> **PROBIER ES AUS**
Passen diese drei Aussagen zum Textausschnitt unten über die Entscheidung, mit dem Konsum aufzuhören? Antworte bei jeder mit Ja oder Nein und zitiere die Worte aus dem Text, die den Ausschlag geben.
1. Der Verlauf einer Abhängigkeitserkrankung ist nur für die betroffene Person schmerzhaft.
2. Der Konsum erfüllt für Betroffene viele positive Aspekte.
3. Für die schwere Entscheidung gibt es nur wenige Gründe.

> **TEXTAUSSCHNITT**

Besonders das Bild der willentlichen Entscheidung – eines sich aufbäumenden, kämpfenden Willens – ist für viele Betroffene sowie Fachkräfte in der Begleitung dieses Prozesses sicher gut nachvollziehbar.
Warum fällt die Entscheidung so schwer?
Der Verlauf einer Abhängigkeitserkrankung ist ein schmerzhafter Prozess, für die betroffene Person, aber auch für das Umfeld. Vor allem, weil die Lösung so greifbar scheint – einfach mit dem Konsum aufhören.
Doch es ist nicht einfach und für die Betroffenen häufig einer der schwersten Entscheidungen, die sie in ihrer Situation treffen müssen. Gründe gibt es hierfür zahlreiche.
In erster Linie gilt es sich zu fragen, was die Entscheidung für die betroffene Person bedeutet. Denn auch wenn es von außen nicht nachvollziehbar scheint, erfüllt der Konsum viele positive Aspekte. Sei es das Abschwächen von Symptomen von anderen psychischen Erkrankungen, die soziale Zugehörigkeit, die beruhigende Wirkung, eigene Introvertiertheit überwinden – die Liste ist hier für Betroffenen unterschiedlich lang und ausgeprägt.

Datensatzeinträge
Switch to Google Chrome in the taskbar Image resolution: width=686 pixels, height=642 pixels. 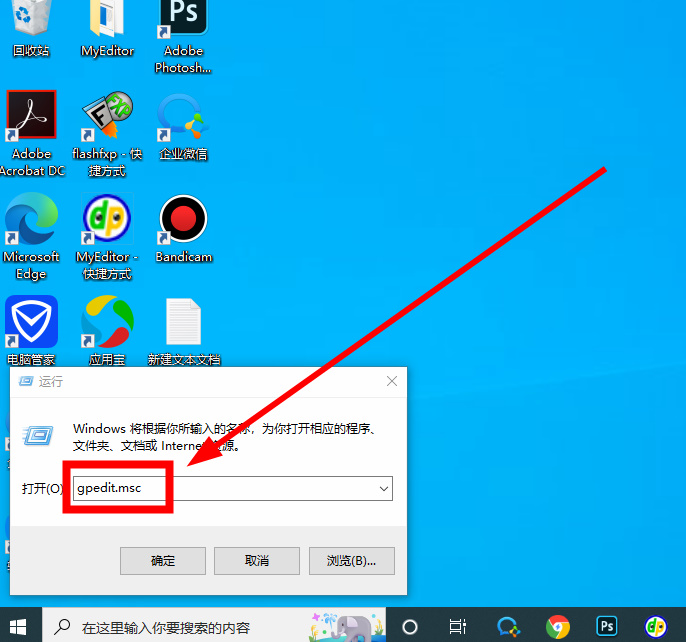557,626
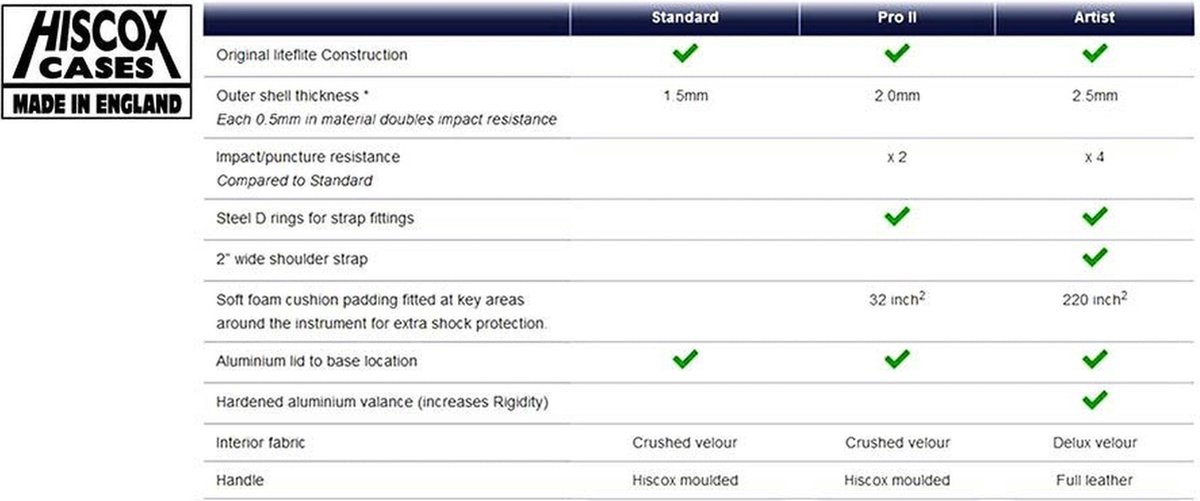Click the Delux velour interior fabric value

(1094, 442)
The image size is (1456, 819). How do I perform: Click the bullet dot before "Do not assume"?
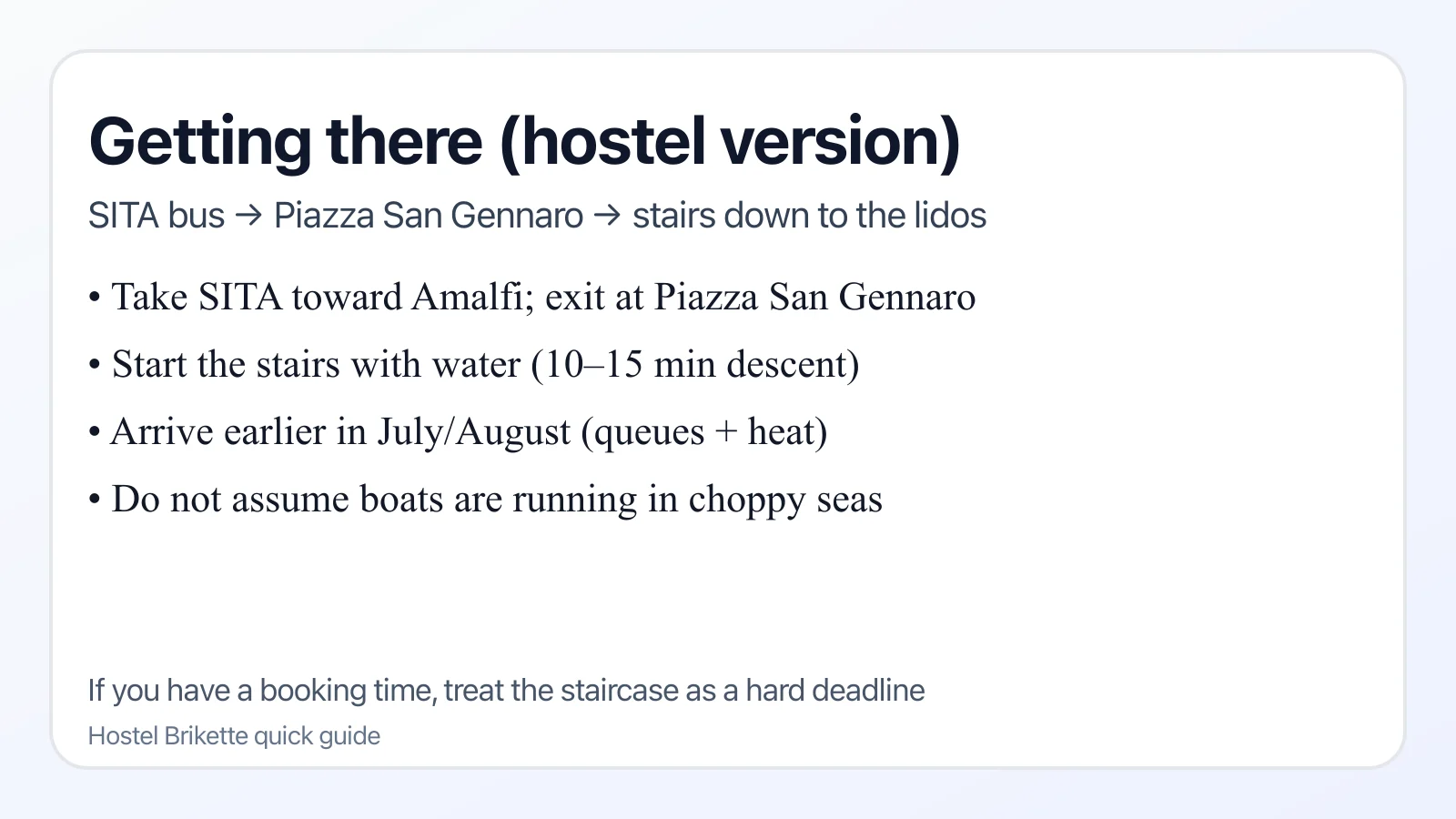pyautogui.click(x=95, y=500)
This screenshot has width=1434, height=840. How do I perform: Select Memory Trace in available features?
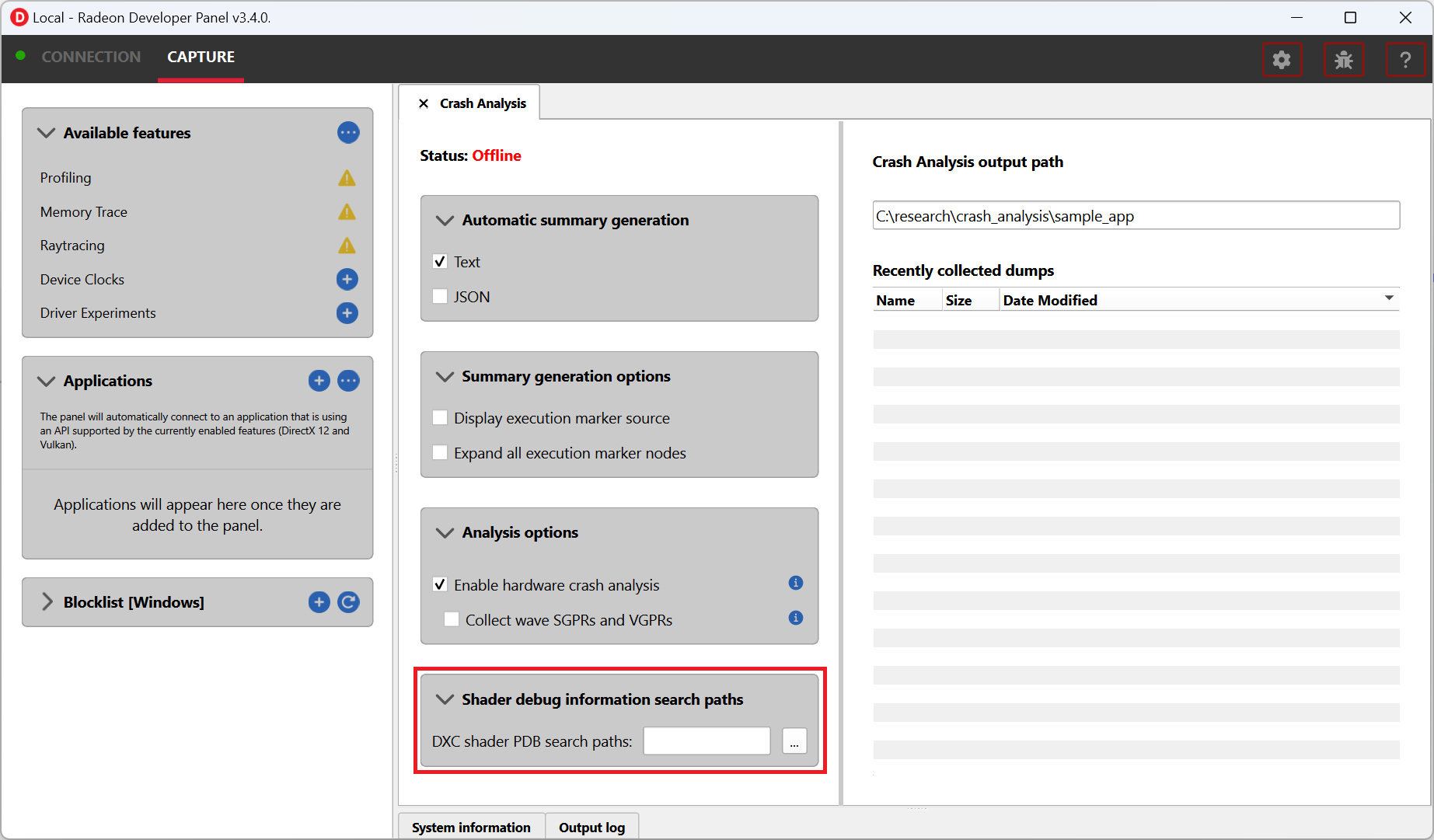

> **LÖSUNG**
1. Nein: „für die betroffene Person, aber auch für das Umfeld“
2. Ja: „erfüllt der Konsum viele positive Aspekte“
3. Nein: „Gründe gibt es hierfür zahlreiche.“